El problema de Californication apareció cuando el conflicto interno de Hank fue absorbido por los conflictos externos. La verdad del personaje, ese deseo de por fin reunir a la familia, quedó sepultado por los conflictos externos, las decenas de absurdas tramas espejo en forma de raperos sin autoestima, hijos desconocidos o prostitutas moralistas. Hank ya no era un Bukowski adaptado a la cultura pop y posmoderna, sino una mera parodia cuyo conflicto interno se equiparaba al conflicto externo con el que tuviera que lidiar. Por eso la ironía televisiva es tan peligrosa, porque con frecuencia la satírica ficción televisiva acaba por ser incapaz de resolver el conflicto interno y mostrar algo de verdad, degenerando en parodias de lo que una vez fueron.

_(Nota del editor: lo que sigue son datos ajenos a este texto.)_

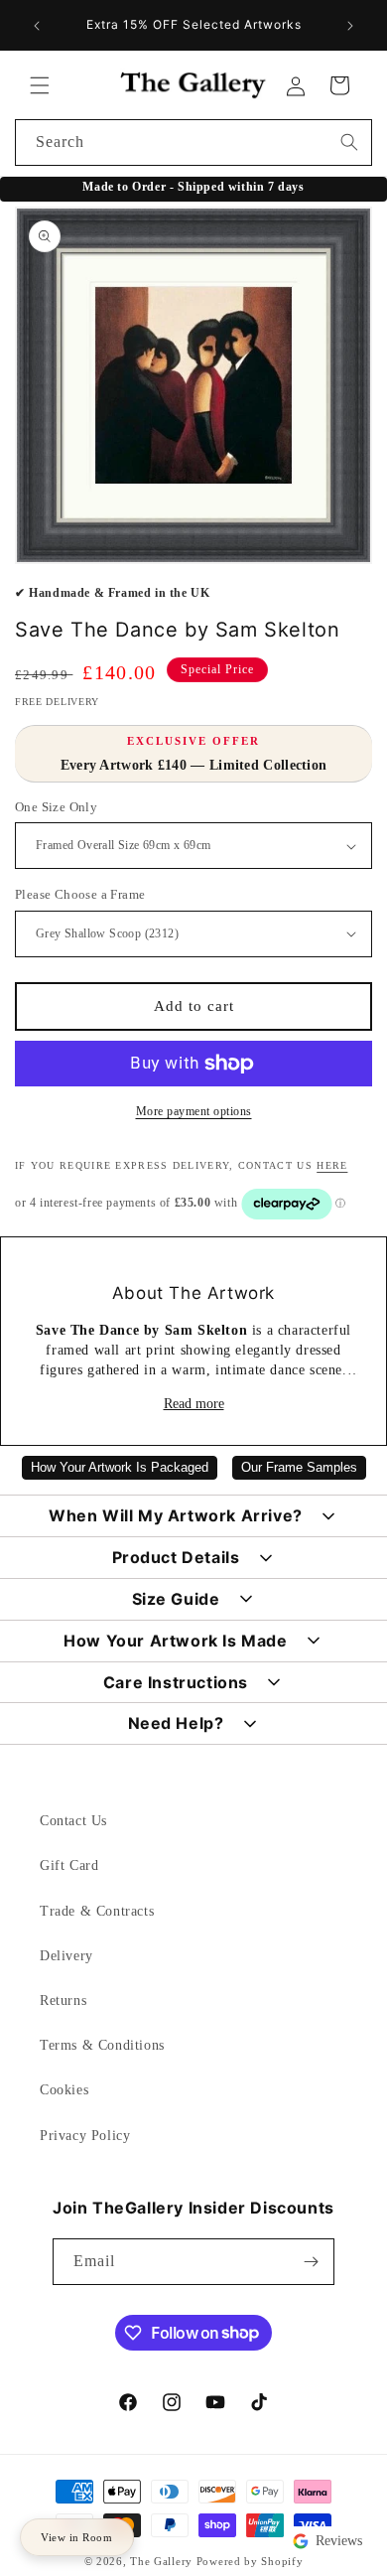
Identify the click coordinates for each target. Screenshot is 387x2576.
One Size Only (56, 806)
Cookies (64, 2089)
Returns (63, 2000)
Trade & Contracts (97, 1911)
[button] (40, 85)
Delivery (66, 1955)
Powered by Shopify (250, 2561)
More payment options (194, 1111)
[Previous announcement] (37, 26)
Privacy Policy (85, 2135)
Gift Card (69, 1865)
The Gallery (161, 2561)
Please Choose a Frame (80, 894)
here (332, 1165)
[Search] (349, 142)
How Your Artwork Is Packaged (119, 1468)
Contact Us (73, 1820)
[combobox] (193, 142)
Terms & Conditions (102, 2045)
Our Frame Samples (299, 1468)
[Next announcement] (350, 26)
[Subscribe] (311, 2261)
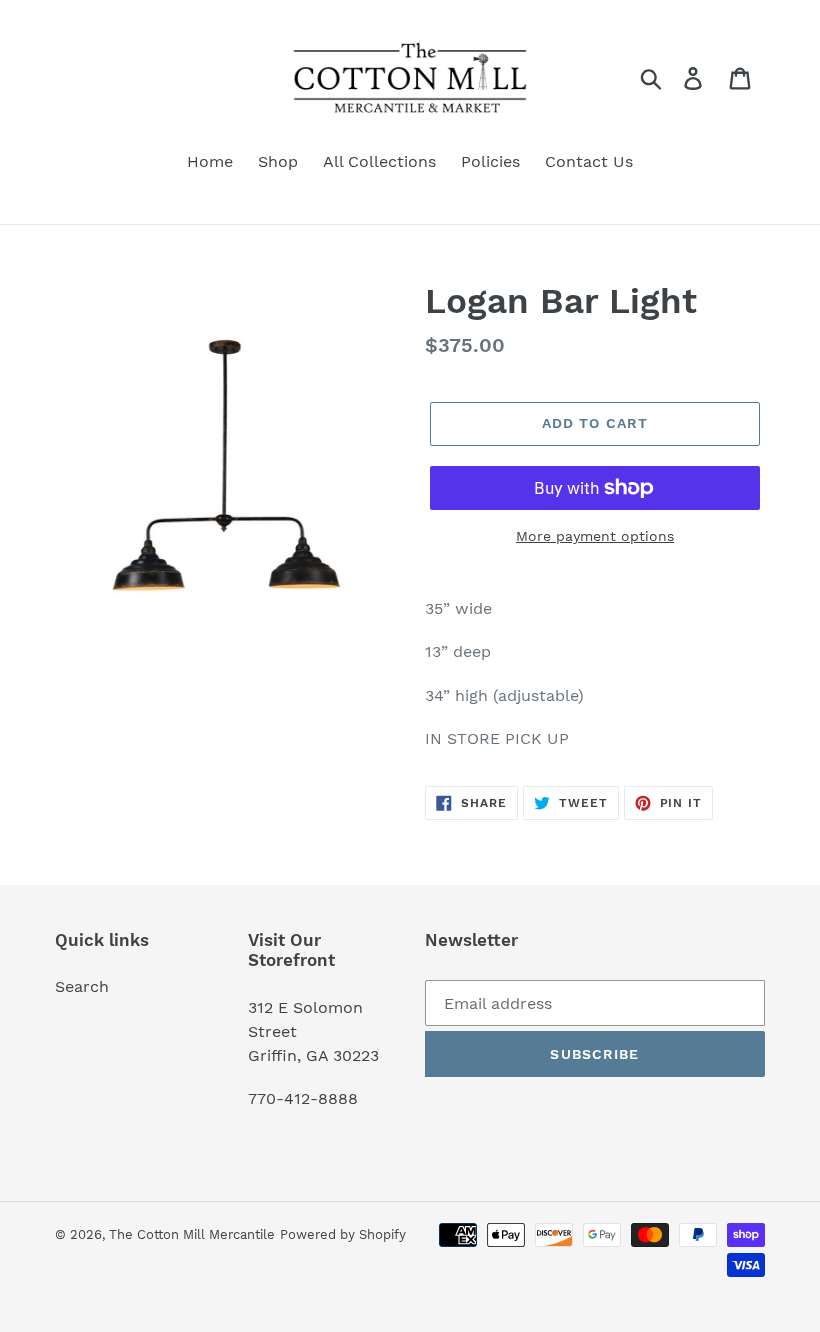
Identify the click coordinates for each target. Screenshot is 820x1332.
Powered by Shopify (343, 1234)
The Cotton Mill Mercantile (192, 1234)
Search (82, 986)
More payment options (595, 536)
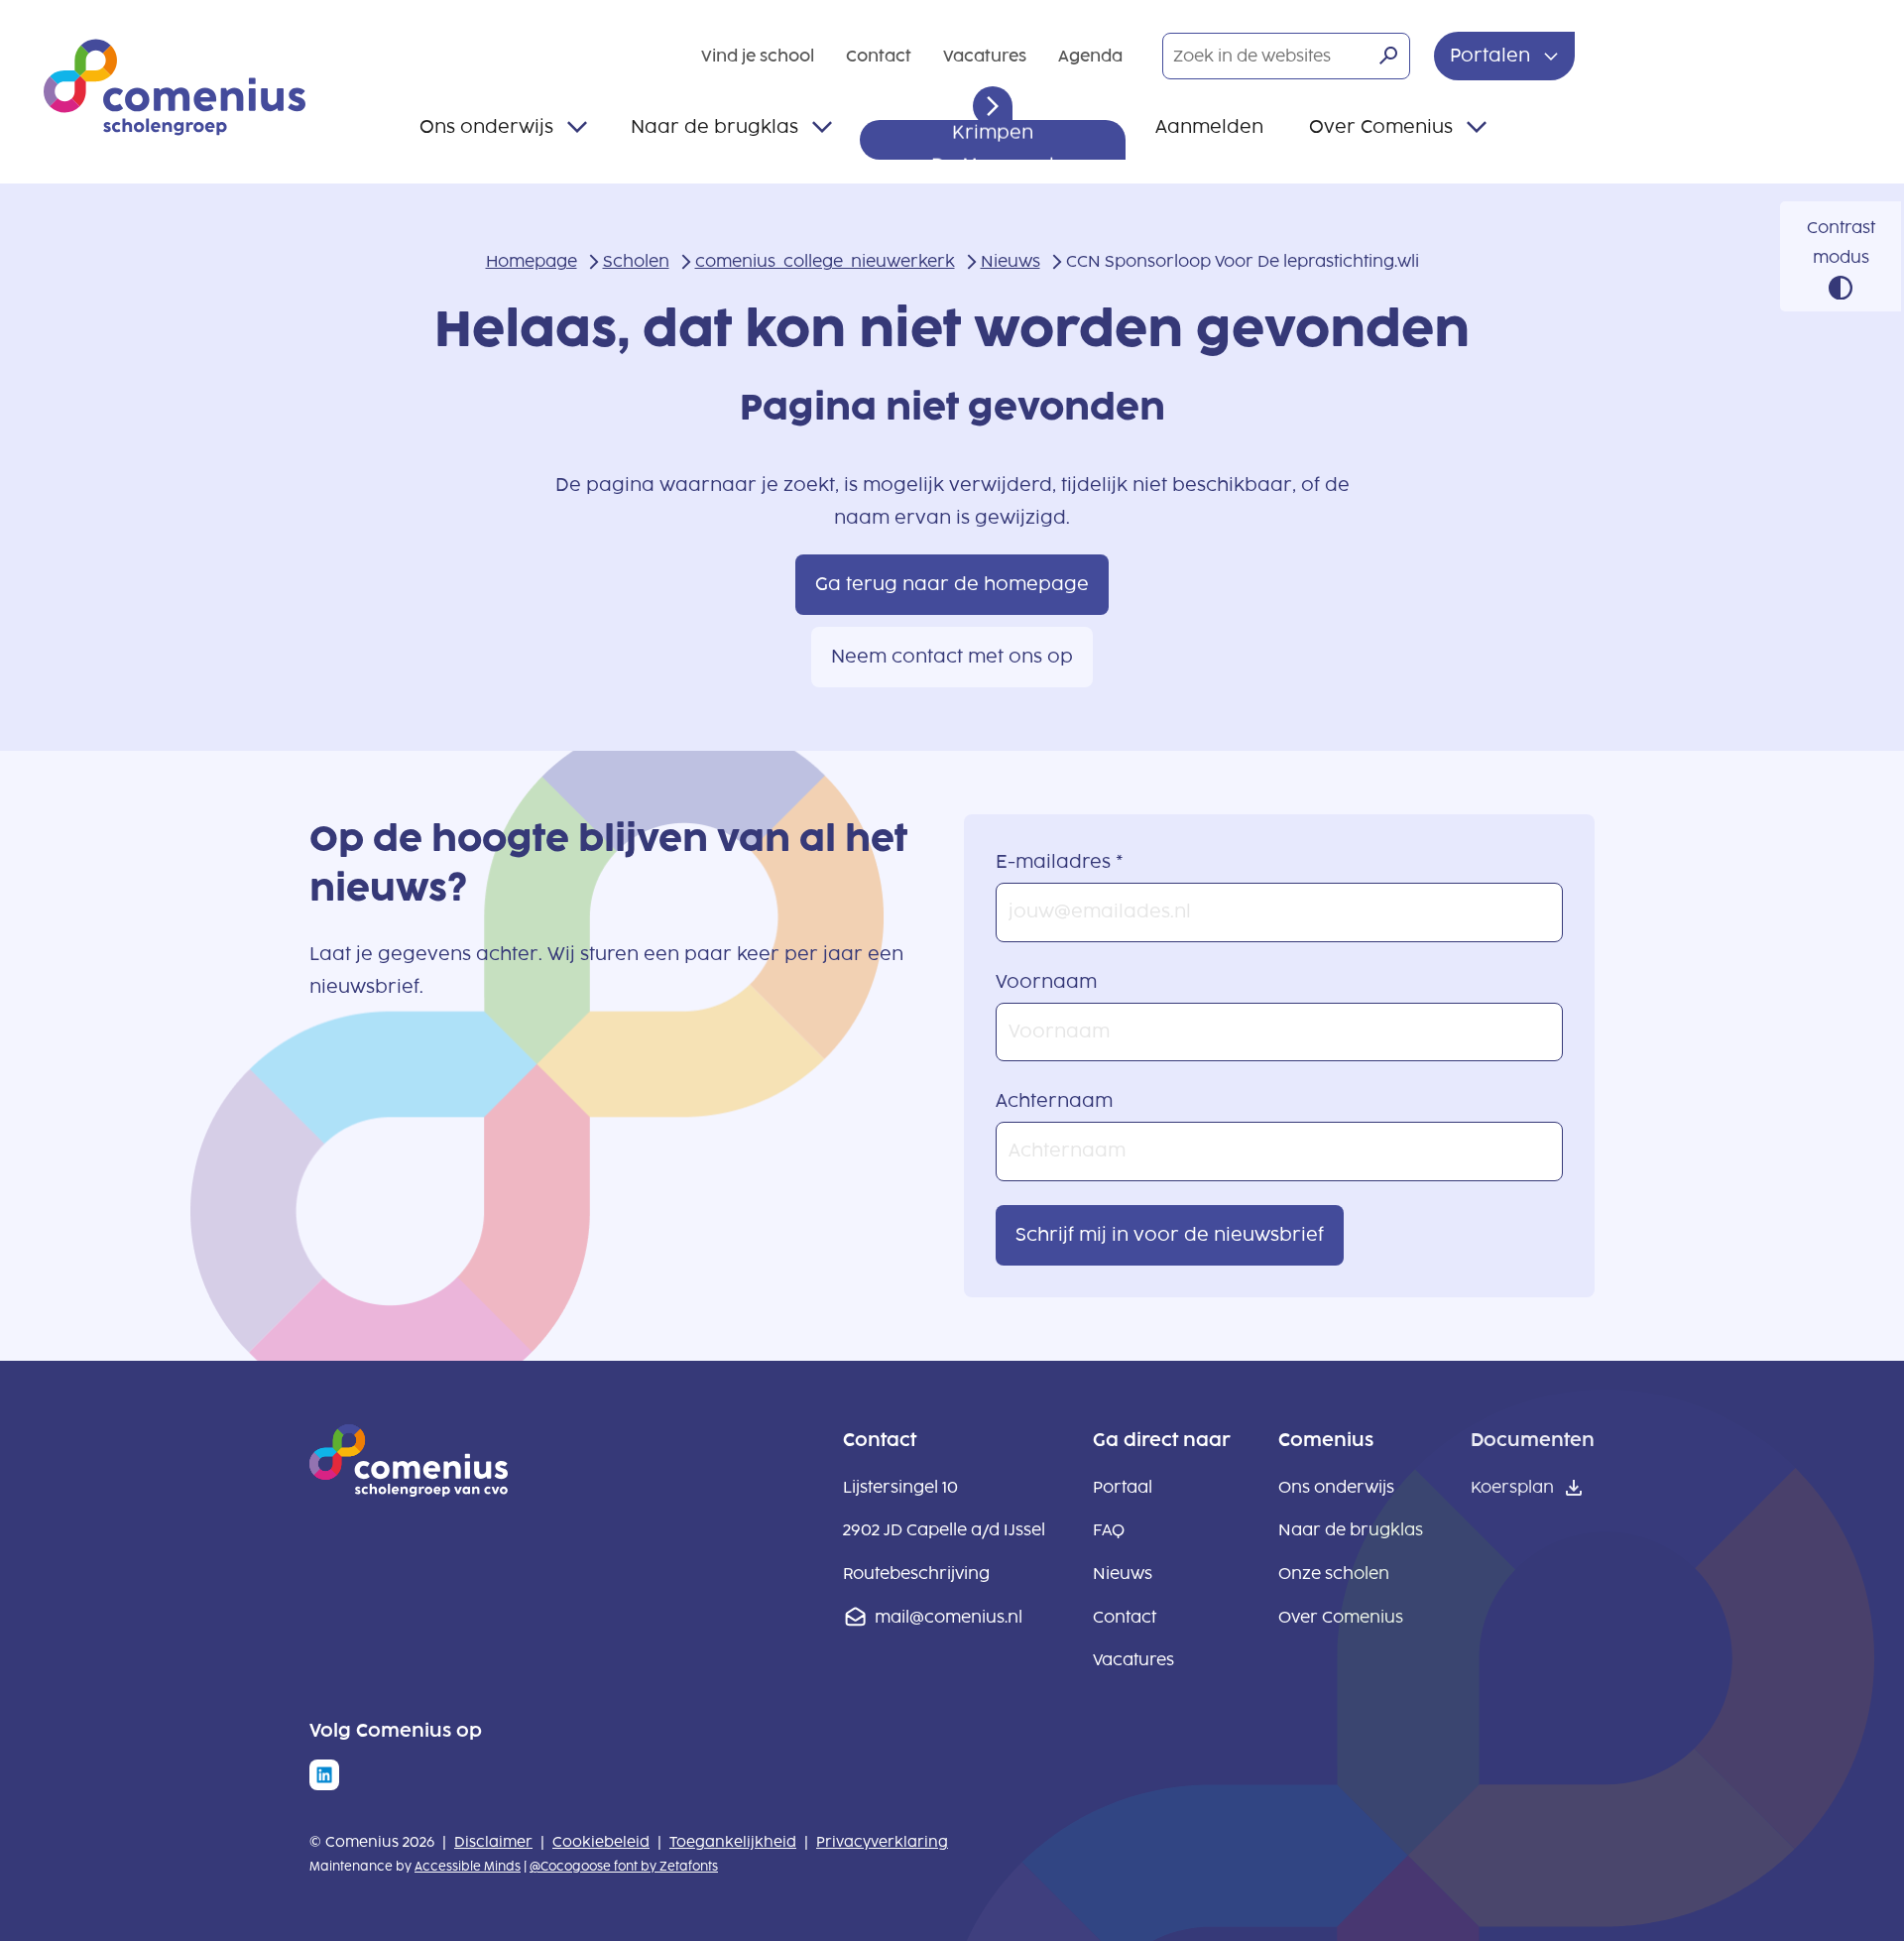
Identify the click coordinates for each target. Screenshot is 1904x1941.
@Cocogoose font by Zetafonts (624, 1867)
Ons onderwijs (486, 127)
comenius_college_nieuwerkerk (825, 261)
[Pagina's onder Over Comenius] (1476, 127)
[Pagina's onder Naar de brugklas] (822, 127)
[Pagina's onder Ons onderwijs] (577, 127)
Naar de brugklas (714, 127)
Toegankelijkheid (732, 1842)
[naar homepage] (408, 1491)
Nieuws (1010, 261)
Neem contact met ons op (952, 656)
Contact (878, 56)
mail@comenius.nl (948, 1617)
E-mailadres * (1060, 862)
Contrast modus (1841, 242)
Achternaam (1054, 1101)
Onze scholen (1333, 1573)
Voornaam (1046, 982)
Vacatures (984, 56)
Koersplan (1512, 1487)
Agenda (1090, 56)
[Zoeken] (1388, 55)
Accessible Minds (468, 1867)
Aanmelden (1209, 127)
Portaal (1122, 1487)
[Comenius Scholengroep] (174, 87)
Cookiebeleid (601, 1842)
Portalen (1492, 55)
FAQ (1109, 1529)
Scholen (636, 261)
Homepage (531, 261)
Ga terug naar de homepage (952, 584)
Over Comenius (1381, 127)
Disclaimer (493, 1842)
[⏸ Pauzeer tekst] (992, 106)
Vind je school (757, 56)
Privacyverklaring (882, 1842)
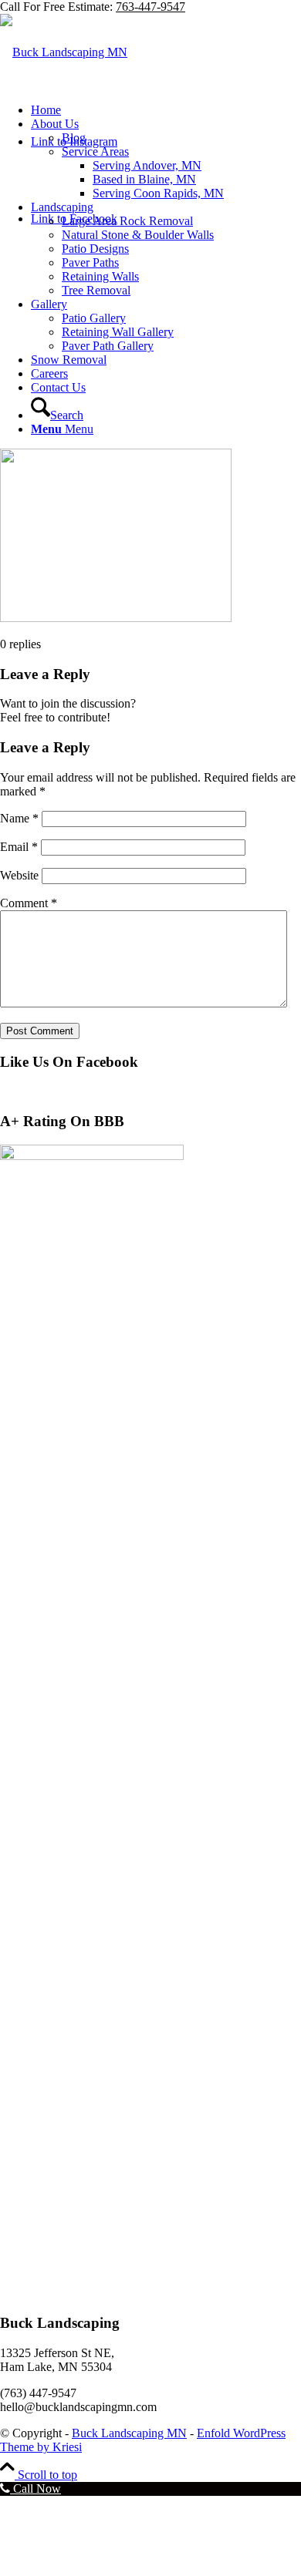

III. Televisión: la ironía sincera y el Otro
¿Por qué la ironía lejos de reflejar una determinada estética de la degeneración televisiva acaba por convertirse en un recurso más para entretenimientos vacíos? Simplemente por falta de riesgo y capacidad para rascar la superficie. Como apuntaba Foster Wallace, la cultura pop y en general la televisión han dictado que aquello que nos une no son sentimientos sino imágenes, iconos y símbolos televisivos. El esnobismo intelectual es cómodo. Situarnos por encima de la telebasura, usar la ironía como libro de autoayuda para engañarnos y hacernos creer que somos mejor que lo que vemos. Californication jugaba con la nostalgia del espíritu de la generación beat. Una generación que, aunque con la perspectiva del tiempo se haya convertido en una especie de evangelio para twitteros de misantropía fácil, supo al menos captar el espíritu de su época: la necesidad de retratar el hastío y la crisis espiritual de la posguerra. Tom Kapinos pensó, como tantos otros, que bastaba con ser un intelectual irónico mientras la nostalgia te ayudaba a hilvanar guiones que en ningún momento supieron o pudieron retratar los males de una sociedad que ni de lejos es aquella por la que Allen Ginsberg aulló una vez.
Californication
Son tiempos distintos. La nostalgia y la ironía no han matado a la televisión. La nueva clase artística e intelectual es mera imagen y no semejanza de unos referentes que se empeñan en no matar. Sus obras carecen de conflictos internos y se ven superadas por el esteticismo. La ironía es vehículo de este esteticismo. Se niega a mirar hacia dentro. Son tiempos donde poco importa lo “jodido” que uno esté sino cómo se muestra en redes sociales. La televisión, Twitter o Instagram está repleto de irónicos que ven en ese Otro el origen de todos sus males. Pero no voy a ser otro misántropo. La ironía no va a matar a la televisión. No hay que matarla. Hay esperanza para aquellos que no creemos que la televisión sea cine. No porque seamos unos jóvenes carcas que neguemos la decadencia de las salas de cine, sino porque consideramos que la televisión es un medio muy distinto cuyo potencial estriba en su capacidad para desarrollar personajes.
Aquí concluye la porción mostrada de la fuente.